DATA LISTING section start

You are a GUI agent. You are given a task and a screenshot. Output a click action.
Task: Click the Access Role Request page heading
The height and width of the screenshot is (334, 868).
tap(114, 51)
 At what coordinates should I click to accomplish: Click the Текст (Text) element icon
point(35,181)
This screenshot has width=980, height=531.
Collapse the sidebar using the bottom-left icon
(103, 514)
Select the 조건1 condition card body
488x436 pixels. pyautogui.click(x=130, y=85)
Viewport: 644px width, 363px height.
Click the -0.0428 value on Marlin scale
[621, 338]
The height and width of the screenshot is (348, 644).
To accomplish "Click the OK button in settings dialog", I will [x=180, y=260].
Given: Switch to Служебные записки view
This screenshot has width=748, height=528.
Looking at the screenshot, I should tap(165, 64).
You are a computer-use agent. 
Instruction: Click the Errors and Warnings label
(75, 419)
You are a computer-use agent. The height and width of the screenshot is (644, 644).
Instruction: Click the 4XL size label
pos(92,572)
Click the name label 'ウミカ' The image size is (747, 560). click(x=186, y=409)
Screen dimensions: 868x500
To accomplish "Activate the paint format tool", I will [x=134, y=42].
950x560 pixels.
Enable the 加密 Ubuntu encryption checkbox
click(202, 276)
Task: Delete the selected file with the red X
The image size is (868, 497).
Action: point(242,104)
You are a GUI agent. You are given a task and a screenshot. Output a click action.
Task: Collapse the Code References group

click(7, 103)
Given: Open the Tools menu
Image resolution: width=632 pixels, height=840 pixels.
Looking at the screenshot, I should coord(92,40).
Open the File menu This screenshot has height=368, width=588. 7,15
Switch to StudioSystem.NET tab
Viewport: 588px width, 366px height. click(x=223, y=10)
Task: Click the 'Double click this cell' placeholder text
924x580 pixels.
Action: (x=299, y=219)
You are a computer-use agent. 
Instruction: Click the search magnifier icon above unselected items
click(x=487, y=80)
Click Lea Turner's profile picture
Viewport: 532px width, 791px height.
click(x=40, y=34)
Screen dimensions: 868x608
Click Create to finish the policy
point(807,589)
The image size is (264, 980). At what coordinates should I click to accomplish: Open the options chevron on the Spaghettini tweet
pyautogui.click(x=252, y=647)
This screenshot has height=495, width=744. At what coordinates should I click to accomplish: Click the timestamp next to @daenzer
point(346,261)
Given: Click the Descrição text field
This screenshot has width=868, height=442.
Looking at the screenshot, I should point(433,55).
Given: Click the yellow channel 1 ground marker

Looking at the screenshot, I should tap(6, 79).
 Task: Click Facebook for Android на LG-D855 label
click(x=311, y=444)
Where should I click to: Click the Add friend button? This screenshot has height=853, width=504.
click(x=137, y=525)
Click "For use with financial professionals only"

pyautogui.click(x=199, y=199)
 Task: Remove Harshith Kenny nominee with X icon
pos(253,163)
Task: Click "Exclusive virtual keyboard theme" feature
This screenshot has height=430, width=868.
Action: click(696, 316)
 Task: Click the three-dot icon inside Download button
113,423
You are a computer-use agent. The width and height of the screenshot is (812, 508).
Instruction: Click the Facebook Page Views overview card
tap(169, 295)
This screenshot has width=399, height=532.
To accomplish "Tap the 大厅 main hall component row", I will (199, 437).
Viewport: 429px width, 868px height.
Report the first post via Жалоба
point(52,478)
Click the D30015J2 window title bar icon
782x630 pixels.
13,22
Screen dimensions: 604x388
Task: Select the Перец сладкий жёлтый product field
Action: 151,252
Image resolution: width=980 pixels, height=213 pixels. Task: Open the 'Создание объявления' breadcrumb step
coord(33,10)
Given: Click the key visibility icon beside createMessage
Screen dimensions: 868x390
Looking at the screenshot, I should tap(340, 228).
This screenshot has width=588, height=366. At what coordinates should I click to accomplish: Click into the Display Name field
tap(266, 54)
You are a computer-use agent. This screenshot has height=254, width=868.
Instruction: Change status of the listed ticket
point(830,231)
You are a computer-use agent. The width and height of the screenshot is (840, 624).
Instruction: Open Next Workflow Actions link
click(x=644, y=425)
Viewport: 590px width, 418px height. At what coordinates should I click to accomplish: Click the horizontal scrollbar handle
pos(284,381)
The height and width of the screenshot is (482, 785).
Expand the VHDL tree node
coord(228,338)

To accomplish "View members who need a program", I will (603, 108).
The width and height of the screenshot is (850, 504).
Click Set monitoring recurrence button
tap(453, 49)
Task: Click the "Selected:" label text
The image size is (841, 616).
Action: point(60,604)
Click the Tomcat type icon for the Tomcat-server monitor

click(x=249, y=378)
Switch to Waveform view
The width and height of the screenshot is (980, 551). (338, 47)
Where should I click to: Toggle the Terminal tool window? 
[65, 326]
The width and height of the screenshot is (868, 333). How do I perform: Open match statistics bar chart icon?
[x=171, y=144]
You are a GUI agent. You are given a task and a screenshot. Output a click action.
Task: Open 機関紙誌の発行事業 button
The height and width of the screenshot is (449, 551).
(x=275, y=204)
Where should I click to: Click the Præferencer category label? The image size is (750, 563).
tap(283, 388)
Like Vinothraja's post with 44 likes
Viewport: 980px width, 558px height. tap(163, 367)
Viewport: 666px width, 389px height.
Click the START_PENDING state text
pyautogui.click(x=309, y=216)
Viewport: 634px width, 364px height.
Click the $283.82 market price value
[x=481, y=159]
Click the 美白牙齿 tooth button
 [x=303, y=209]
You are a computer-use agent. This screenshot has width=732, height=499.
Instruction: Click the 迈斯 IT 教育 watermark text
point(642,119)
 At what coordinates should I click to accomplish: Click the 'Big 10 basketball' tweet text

DATA LISTING section end

- TASK DESCRIPTION -
Retype the material above in full, with nothing altered.

- THE ANSWER -
You are a GUI agent. You are given a task and a screenshot. Output a click action.
Task: Click the Access Role Request page heading
The height and width of the screenshot is (334, 868).
tap(114, 51)
 At what coordinates should I click to accomplish: Click the Текст (Text) element icon
point(35,181)
This screenshot has width=980, height=531.
Collapse the sidebar using the bottom-left icon
(103, 514)
Select the 조건1 condition card body
488x436 pixels. pyautogui.click(x=130, y=85)
Viewport: 644px width, 363px height.
Click the -0.0428 value on Marlin scale
[621, 338]
The height and width of the screenshot is (348, 644).
To accomplish "Click the OK button in settings dialog", I will [x=180, y=260].
Given: Switch to Служебные записки view
This screenshot has width=748, height=528.
Looking at the screenshot, I should tap(165, 64).
You are a computer-use agent. 
Instruction: Click the Errors and Warnings label
(75, 419)
You are a computer-use agent. The height and width of the screenshot is (644, 644).
Instruction: Click the 4XL size label
pos(92,572)
Click the name label 'ウミカ' The image size is (747, 560). click(x=186, y=409)
Screen dimensions: 868x500
To accomplish "Activate the paint format tool", I will [x=134, y=42].
950x560 pixels.
Enable the 加密 Ubuntu encryption checkbox
click(202, 276)
Task: Delete the selected file with the red X
The image size is (868, 497).
Action: point(242,104)
You are a GUI agent. You are given a task and a screenshot. Output a click action.
Task: Collapse the Code References group

click(7, 103)
Given: Open the Tools menu
Image resolution: width=632 pixels, height=840 pixels.
Looking at the screenshot, I should coord(92,40).
Open the File menu This screenshot has height=368, width=588. 7,15
Switch to StudioSystem.NET tab
Viewport: 588px width, 366px height. click(x=223, y=10)
Task: Click the 'Double click this cell' placeholder text
924x580 pixels.
Action: (x=299, y=219)
You are a computer-use agent. 
Instruction: Click the search magnifier icon above unselected items
click(x=487, y=80)
Click Lea Turner's profile picture
Viewport: 532px width, 791px height.
click(x=40, y=34)
Screen dimensions: 868x608
Click Create to finish the policy
point(807,589)
The image size is (264, 980). At what coordinates should I click to accomplish: Open the options chevron on the Spaghettini tweet
pyautogui.click(x=252, y=647)
This screenshot has height=495, width=744. At what coordinates should I click to accomplish: Click the timestamp next to @daenzer
point(346,261)
Given: Click the Descrição text field
This screenshot has width=868, height=442.
Looking at the screenshot, I should point(433,55).
Given: Click the yellow channel 1 ground marker

Looking at the screenshot, I should tap(6, 79).
 Task: Click Facebook for Android на LG-D855 label
click(x=311, y=444)
Where should I click to: Click the Add friend button? This screenshot has height=853, width=504.
click(x=137, y=525)
Click "For use with financial professionals only"

pyautogui.click(x=199, y=199)
 Task: Remove Harshith Kenny nominee with X icon
pos(253,163)
Task: Click "Exclusive virtual keyboard theme" feature
This screenshot has height=430, width=868.
Action: click(696, 316)
 Task: Click the three-dot icon inside Download button
113,423
You are a computer-use agent. The width and height of the screenshot is (812, 508).
Instruction: Click the Facebook Page Views overview card
tap(169, 295)
This screenshot has width=399, height=532.
To accomplish "Tap the 大厅 main hall component row", I will (199, 437).
Viewport: 429px width, 868px height.
Report the first post via Жалоба
point(52,478)
Click the D30015J2 window title bar icon
782x630 pixels.
13,22
Screen dimensions: 604x388
Task: Select the Перец сладкий жёлтый product field
Action: 151,252
Image resolution: width=980 pixels, height=213 pixels. Task: Open the 'Создание объявления' breadcrumb step
coord(33,10)
Given: Click the key visibility icon beside createMessage
Screen dimensions: 868x390
Looking at the screenshot, I should tap(340, 228).
This screenshot has width=588, height=366. At what coordinates should I click to accomplish: Click into the Display Name field
tap(266, 54)
You are a computer-use agent. This screenshot has height=254, width=868.
Instruction: Change status of the listed ticket
point(830,231)
You are a computer-use agent. The width and height of the screenshot is (840, 624).
Instruction: Open Next Workflow Actions link
click(x=644, y=425)
Viewport: 590px width, 418px height. At what coordinates should I click to accomplish: Click the horizontal scrollbar handle
pos(284,381)
The height and width of the screenshot is (482, 785).
Expand the VHDL tree node
coord(228,338)

To accomplish "View members who need a program", I will (603, 108).
The width and height of the screenshot is (850, 504).
Click Set monitoring recurrence button
tap(453, 49)
Task: Click the "Selected:" label text
The image size is (841, 616).
Action: point(60,604)
Click the Tomcat type icon for the Tomcat-server monitor

click(x=249, y=378)
Switch to Waveform view
The width and height of the screenshot is (980, 551). (338, 47)
Where should I click to: Toggle the Terminal tool window? 
[65, 326]
The width and height of the screenshot is (868, 333). How do I perform: Open match statistics bar chart icon?
[x=171, y=144]
You are a GUI agent. You are given a task and a screenshot. Output a click action.
Task: Open 機関紙誌の発行事業 button
The height and width of the screenshot is (449, 551).
(x=275, y=204)
Where should I click to: Click the Præferencer category label? The image size is (750, 563).
tap(283, 388)
Like Vinothraja's post with 44 likes
Viewport: 980px width, 558px height. tap(163, 367)
Viewport: 666px width, 389px height.
Click the START_PENDING state text
pyautogui.click(x=309, y=216)
Viewport: 634px width, 364px height.
Click the $283.82 market price value
[x=481, y=159]
Click the 美白牙齿 tooth button
 [x=303, y=209]
You are a computer-use agent. This screenshot has width=732, height=499.
Instruction: Click the 迈斯 IT 教育 watermark text
point(642,119)
 At what coordinates should I click to accomplish: Click the 'Big 10 basketball' tweet text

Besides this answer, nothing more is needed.